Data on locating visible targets
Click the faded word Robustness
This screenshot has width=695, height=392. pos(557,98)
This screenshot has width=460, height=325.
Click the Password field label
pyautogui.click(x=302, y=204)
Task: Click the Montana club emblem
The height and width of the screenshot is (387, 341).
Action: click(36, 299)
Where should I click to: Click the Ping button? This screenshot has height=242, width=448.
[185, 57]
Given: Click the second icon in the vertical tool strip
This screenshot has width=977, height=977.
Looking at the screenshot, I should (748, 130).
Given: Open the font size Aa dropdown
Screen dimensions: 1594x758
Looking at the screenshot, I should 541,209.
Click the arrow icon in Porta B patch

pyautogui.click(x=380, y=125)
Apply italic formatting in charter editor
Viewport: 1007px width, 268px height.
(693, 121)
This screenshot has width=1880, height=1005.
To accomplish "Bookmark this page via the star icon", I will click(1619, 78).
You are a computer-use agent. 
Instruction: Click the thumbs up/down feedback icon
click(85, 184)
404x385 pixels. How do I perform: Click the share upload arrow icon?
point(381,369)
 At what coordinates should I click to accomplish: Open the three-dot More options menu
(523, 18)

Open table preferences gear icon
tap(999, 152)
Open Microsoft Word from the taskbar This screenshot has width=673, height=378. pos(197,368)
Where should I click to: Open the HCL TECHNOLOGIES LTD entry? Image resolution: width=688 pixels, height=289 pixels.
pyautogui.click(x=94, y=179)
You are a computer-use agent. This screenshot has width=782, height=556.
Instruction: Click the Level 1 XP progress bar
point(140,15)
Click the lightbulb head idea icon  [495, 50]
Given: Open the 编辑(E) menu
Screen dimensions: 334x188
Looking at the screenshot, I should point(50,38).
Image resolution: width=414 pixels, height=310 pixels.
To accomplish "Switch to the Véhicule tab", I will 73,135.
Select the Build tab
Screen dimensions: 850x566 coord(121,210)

_EXERCISE DIRECTIONS_:
Rewrite the records, requests included, starting at the line that contains "This screenshot has width=1880, height=1005." and ending at the line that contains "Open Microsoft Word". Add 21 to every coordinate in the answers.

_WRITTEN RESPONSE_:
This screenshot has width=1880, height=1005.
To accomplish "Bookmark this page via the star icon", I will click(1640, 99).
You are a computer-use agent. 
Instruction: Click the thumbs up/down feedback icon
click(106, 205)
404x385 pixels. How do I perform: Click the share upload arrow icon?
point(402,390)
 At what coordinates should I click to accomplish: Open the three-dot More options menu
(544, 39)

Open table preferences gear icon
tap(1020, 173)
Open Microsoft Word from the taskbar This screenshot has width=673, height=378. pos(218,389)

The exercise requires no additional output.